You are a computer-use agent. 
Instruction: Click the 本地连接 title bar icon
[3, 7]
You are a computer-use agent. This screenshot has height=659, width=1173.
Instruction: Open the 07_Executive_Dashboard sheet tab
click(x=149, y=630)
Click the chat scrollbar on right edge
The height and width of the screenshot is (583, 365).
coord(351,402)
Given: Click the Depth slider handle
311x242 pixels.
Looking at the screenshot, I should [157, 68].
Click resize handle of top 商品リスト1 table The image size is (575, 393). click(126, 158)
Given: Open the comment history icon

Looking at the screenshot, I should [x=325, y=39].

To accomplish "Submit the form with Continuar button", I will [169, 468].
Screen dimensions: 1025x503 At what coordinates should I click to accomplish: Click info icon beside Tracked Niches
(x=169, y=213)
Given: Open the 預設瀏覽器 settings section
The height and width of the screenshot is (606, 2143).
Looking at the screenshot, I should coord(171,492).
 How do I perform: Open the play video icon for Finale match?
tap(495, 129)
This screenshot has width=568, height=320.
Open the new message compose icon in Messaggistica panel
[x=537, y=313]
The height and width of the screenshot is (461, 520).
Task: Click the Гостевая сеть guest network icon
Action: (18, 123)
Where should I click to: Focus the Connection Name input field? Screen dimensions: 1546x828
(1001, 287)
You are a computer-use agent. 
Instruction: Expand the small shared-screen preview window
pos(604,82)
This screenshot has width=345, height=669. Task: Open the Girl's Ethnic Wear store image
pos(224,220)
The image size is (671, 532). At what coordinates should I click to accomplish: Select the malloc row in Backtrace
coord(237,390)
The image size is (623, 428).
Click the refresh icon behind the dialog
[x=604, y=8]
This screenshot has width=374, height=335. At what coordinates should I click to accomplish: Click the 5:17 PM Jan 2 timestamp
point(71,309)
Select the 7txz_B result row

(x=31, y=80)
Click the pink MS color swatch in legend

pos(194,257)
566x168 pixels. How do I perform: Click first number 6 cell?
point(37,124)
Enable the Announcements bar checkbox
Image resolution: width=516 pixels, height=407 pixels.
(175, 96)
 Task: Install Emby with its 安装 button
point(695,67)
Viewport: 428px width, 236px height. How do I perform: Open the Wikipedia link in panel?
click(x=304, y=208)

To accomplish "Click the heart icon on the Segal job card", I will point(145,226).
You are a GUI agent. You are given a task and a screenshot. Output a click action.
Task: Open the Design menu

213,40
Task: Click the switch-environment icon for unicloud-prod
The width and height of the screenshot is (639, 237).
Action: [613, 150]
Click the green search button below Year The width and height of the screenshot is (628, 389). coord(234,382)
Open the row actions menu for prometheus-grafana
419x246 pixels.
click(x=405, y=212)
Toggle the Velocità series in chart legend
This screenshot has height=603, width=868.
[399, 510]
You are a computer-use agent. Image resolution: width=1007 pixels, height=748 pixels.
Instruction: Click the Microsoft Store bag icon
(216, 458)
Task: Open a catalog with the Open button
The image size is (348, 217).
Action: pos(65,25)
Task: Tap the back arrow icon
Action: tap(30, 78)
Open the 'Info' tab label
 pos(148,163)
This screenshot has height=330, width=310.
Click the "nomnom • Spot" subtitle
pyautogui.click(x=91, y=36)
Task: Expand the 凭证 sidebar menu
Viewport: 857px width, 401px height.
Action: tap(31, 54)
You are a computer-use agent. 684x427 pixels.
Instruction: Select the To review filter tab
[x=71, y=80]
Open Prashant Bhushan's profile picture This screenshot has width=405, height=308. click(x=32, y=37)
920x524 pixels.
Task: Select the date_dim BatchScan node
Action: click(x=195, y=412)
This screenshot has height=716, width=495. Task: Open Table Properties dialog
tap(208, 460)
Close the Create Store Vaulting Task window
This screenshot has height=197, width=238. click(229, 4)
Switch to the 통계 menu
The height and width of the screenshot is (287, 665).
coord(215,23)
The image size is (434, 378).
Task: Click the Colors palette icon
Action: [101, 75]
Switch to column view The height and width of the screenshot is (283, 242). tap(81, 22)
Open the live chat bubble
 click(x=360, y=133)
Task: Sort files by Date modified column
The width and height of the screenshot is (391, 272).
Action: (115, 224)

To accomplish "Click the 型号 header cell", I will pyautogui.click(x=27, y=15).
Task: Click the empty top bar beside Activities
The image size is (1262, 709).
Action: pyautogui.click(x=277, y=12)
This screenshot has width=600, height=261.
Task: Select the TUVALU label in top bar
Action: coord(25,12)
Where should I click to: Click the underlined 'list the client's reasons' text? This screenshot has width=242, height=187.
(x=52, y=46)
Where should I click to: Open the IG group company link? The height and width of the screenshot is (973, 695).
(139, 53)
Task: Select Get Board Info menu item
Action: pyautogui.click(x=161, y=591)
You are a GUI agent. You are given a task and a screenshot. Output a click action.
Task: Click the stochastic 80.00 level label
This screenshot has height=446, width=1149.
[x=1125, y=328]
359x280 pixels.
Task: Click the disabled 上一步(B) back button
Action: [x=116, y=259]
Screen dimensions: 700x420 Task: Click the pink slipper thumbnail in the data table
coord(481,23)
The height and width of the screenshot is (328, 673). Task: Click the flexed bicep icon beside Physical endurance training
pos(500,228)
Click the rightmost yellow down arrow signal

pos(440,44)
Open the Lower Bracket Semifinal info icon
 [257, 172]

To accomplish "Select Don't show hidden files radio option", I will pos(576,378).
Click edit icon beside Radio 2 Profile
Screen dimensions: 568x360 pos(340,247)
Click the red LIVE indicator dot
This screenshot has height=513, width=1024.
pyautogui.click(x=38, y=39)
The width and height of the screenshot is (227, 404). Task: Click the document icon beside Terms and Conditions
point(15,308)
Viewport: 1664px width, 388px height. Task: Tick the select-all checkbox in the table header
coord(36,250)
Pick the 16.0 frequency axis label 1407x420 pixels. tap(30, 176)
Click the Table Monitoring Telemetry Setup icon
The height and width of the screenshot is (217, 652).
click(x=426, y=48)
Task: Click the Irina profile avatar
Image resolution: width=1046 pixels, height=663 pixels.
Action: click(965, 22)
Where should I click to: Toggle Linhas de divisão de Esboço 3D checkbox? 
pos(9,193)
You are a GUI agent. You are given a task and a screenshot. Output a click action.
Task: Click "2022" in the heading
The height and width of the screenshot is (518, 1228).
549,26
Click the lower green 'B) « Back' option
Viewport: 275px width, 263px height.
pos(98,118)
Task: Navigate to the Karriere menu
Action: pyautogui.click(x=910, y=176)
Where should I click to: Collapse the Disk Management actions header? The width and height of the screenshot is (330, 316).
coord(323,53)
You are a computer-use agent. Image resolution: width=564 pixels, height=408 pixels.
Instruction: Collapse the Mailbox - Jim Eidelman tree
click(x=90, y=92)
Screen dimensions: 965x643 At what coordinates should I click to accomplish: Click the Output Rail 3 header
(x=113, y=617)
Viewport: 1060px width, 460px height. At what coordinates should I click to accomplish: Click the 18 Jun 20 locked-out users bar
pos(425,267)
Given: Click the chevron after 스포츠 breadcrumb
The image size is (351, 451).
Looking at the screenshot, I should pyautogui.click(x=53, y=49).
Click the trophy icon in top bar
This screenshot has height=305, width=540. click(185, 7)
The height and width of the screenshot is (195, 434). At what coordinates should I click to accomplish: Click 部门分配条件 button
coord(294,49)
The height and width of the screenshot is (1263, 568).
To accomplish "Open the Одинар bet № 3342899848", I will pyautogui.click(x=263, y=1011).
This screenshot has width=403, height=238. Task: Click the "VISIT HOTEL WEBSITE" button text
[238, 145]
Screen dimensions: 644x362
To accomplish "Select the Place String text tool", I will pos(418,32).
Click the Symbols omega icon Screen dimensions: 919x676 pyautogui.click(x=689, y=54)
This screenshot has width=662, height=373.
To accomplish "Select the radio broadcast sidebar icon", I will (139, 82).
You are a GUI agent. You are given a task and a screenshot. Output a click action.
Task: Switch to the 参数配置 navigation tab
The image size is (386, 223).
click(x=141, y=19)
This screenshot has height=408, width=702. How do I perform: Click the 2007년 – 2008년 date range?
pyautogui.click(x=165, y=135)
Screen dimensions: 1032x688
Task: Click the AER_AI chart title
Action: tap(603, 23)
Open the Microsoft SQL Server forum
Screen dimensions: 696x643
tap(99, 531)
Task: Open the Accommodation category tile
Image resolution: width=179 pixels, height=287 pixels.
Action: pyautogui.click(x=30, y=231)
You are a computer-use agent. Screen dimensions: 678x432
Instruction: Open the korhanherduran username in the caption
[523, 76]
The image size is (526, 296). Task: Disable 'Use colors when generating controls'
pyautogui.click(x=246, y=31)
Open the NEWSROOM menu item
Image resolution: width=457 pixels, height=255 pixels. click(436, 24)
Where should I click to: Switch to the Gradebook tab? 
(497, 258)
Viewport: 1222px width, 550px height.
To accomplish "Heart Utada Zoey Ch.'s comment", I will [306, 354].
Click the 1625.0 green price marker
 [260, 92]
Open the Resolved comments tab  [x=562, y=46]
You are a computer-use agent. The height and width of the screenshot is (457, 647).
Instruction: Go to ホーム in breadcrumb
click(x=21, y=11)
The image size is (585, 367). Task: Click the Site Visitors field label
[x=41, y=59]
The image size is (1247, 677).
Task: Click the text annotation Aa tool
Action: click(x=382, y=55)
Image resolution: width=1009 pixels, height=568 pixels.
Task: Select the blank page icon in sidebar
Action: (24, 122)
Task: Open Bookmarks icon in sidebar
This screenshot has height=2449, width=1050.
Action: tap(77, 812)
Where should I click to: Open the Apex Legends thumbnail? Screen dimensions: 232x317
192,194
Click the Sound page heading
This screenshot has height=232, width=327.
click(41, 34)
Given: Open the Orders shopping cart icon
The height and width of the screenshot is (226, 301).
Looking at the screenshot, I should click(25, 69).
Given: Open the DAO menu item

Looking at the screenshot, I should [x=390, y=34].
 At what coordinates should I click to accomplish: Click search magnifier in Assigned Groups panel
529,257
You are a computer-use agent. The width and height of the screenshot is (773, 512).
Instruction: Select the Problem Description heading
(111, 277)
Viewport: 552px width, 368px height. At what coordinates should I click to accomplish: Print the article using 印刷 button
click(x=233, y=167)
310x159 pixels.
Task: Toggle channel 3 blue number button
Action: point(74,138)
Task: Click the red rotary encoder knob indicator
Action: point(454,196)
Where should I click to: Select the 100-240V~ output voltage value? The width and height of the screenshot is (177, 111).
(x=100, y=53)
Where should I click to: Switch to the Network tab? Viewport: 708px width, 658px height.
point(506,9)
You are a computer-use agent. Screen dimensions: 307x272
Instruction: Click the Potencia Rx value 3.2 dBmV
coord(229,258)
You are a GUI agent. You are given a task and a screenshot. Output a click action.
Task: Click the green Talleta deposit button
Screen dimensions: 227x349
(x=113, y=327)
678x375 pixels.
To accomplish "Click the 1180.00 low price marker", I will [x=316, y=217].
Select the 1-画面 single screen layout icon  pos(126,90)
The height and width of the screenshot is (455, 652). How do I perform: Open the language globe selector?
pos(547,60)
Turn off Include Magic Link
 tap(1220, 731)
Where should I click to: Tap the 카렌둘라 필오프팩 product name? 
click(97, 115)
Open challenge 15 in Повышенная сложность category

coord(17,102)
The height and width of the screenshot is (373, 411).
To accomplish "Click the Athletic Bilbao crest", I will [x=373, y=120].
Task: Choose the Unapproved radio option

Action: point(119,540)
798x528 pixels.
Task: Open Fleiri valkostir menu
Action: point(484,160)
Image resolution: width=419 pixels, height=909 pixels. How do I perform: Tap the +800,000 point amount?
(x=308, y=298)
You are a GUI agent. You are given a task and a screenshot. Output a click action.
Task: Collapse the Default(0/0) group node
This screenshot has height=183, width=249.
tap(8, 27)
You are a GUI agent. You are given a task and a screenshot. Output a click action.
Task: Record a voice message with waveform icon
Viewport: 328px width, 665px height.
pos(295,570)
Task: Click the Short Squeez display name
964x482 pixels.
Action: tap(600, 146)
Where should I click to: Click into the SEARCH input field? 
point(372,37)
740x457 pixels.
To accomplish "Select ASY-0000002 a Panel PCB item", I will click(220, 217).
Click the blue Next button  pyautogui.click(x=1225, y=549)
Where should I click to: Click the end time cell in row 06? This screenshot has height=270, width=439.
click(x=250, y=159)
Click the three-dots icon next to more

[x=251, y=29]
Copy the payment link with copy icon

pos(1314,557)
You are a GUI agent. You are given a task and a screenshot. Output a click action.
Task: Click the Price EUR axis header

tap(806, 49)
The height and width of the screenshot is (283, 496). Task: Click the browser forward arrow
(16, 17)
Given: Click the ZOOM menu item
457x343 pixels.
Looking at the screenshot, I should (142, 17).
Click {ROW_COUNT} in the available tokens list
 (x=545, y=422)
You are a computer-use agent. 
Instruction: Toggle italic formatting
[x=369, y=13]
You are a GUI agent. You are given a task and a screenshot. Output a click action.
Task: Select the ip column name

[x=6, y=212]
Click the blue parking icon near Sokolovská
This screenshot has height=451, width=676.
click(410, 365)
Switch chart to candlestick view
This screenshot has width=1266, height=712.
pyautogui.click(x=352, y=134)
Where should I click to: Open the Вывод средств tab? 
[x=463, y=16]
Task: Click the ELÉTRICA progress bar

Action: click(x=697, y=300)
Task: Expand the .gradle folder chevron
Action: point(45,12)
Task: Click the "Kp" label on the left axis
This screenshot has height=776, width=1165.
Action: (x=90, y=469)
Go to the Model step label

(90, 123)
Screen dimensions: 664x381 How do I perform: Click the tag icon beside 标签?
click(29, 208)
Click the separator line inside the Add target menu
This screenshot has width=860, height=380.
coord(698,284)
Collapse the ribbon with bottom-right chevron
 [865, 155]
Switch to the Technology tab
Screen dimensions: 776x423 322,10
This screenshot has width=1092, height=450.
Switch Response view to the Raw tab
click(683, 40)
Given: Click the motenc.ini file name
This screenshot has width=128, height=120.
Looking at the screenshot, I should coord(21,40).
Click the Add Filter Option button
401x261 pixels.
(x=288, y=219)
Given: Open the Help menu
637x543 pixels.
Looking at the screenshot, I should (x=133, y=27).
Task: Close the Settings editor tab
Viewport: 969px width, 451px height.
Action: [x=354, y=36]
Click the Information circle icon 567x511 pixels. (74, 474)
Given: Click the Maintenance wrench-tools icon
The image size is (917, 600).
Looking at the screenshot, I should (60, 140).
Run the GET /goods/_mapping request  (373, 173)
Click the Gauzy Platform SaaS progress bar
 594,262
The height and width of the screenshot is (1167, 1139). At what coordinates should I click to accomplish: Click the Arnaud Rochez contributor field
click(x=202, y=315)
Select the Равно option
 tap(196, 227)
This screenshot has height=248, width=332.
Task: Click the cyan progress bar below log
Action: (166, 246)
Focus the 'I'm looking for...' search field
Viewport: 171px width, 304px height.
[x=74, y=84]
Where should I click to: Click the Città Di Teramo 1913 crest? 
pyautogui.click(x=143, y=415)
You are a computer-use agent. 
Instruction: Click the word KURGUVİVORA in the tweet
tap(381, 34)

+---+

What is needed:
Take every line above carrying "files" and return it.

Task solution:
Task: Sort files by Date modified column
To accomplish "Select Don't show hidden files radio option", I will pos(576,378).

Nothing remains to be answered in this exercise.